Churches across the nation are preparing for Scout Sunday celebrations as they await the Boy Scouts of America's decision on whether or not it will allow openly gay members and leaders.
"Scout Sunday is an opportunity to celebrate the anniversary of the beginning of the Scouting program and for the Scouting family to recognize the contributions of young people and adults to Scouting," Deron Smith, BSA's Director of Public Relations, told The Christian Post in an emailed statement on Friday. "We encourage our chartered organizations and members to commemorate this date and Scouting's commitment to 'Duty to God.'"
The BSA's National Executive Board is scheduled to meet Monday, Feb. 4, through Wednesday, Feb. 6, and will likely vote on whether or not to allow gay members and leaders into the organization at that time. BSA officials told CP earlier this week that the ban on gay members will likely be overturned.
Fred Luter, president of the Southern Baptist Convention, told Baptist Press that many SBC churches will likely cease their sponsorship of local Boy Scout troops if the policy is changed. If that is the case, then this weekend could possibly be the last Scout Sunday for some churches.
"A lot of them will just pull out," Luter told BP. "This is just something we don't believe in. It's unfortunate the Boy Scouts are making this decision."
On Scout Sunday many churches honor Boy Scouts during regular church services, while others create special events just for the occasion. Not all churches who will celebrate scouting this year will do so this weekend – The United Methodist Church's celebration is the second Sunday in February – but many will.

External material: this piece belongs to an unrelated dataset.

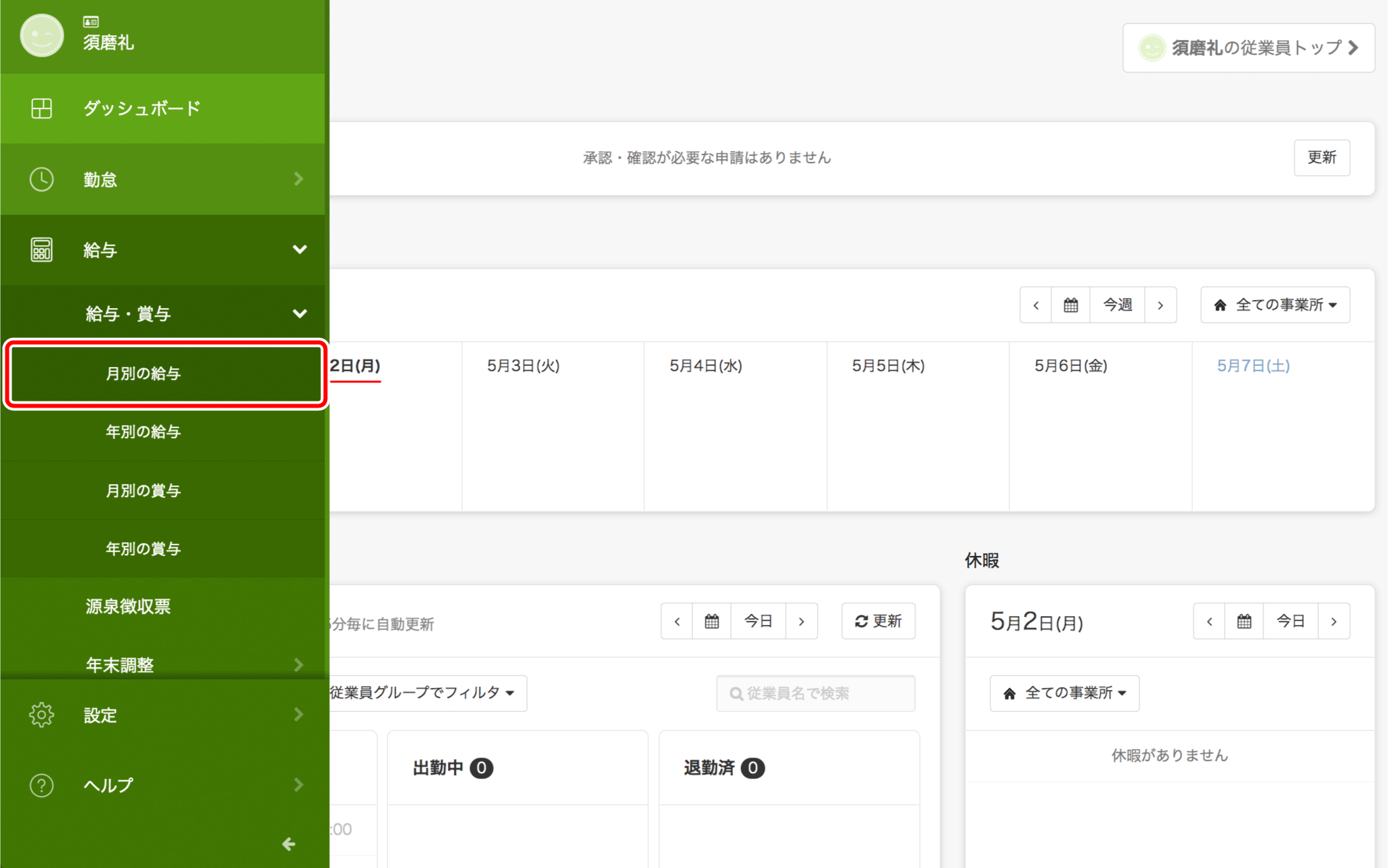
Task: Click the attendance clock icon
Action: [x=41, y=179]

Scott Lees, executive pastor of Christ Church United Methodist in Memphis, Tenn., has a close connection to the Boy Scouts. His father and one of his brothers are Eagle Scouts – the highest advancement rank in the Boy Scouts – and he has another brother who is expected to become one soon.
"So scouting has been a big deal in our family, and they've just grown tremendously in character," said Lees. "I mean really what shaped the character of my two brothers, my dad would tell you, is their experience in the scouting program."
There are about 40 Boy Scouts and 40 Cub Scouts who participate in the program at Christ Church, he says, and the congregation will honor them during a procession which will take place during the church's two traditional services. The senior pastor, Shane Stanford, will also say a few words about the scouts and will encourage the church to support them.
The BSA's upcoming decision will not impact how Christ Church celebrates the annual event, Lees says, nor is a church service an appropriate forum to discuss the issue.
"I don't think it is in the context of the worship service. That's not the place to have that conversation. I think it's important to have the conversation, but worship is not the place for that," he said.
In an article for the Baptist Press, Frank Page, president and CEO of the SBC executive committee, wrote that he was "gravely distressed" after BSA officials told him about a potential policy change. He believes, however, that God, in His providence, has given churches the time to pray about the controversial issue this Sunday.
"I find it very interesting that the Scouts themselves set the first Sunday in February (this weekend, Feb. 3) as Scout Sunday," wrote Page. "This means that across our nation, thousands of churches will be focusing their attention on the Boy Scouts. I strongly urge every Southern Baptist member and congregation to direct our prayers toward the heavenly Father that the board members will reject this recommendation. Focused prayer on Sunday; board meeting on Monday. What a divine moment!"
In addition to telling the SBC about the potential changes, BSA leaders also informed the leaders of other conservative religious groups – including the Mormons and Catholics – about the issue, said Page. Retired Col. John Halloran Jr., national chairman of the National Catholic Committee on Scouting, told CP in an emailed statement that it is too soon to discuss any consequences of the potential change.
"The decision has not yet been made by BSA. As Catholics, we expect that any changes in policy will continue to respect the values and traditions that the Catholic Church holds with regards to membership and leadership in scout units," said Halloran.
The majority (69.4 percent) of the more than 100,000 scouting units in the U.S. are chartered to faith-based organizations, according to BSA's website. The BSA has said that if the policy change being discussed were to pass, they will allow the chartered organizations overseeing scouting to decide on their own policies regarding membership and sexual orientation.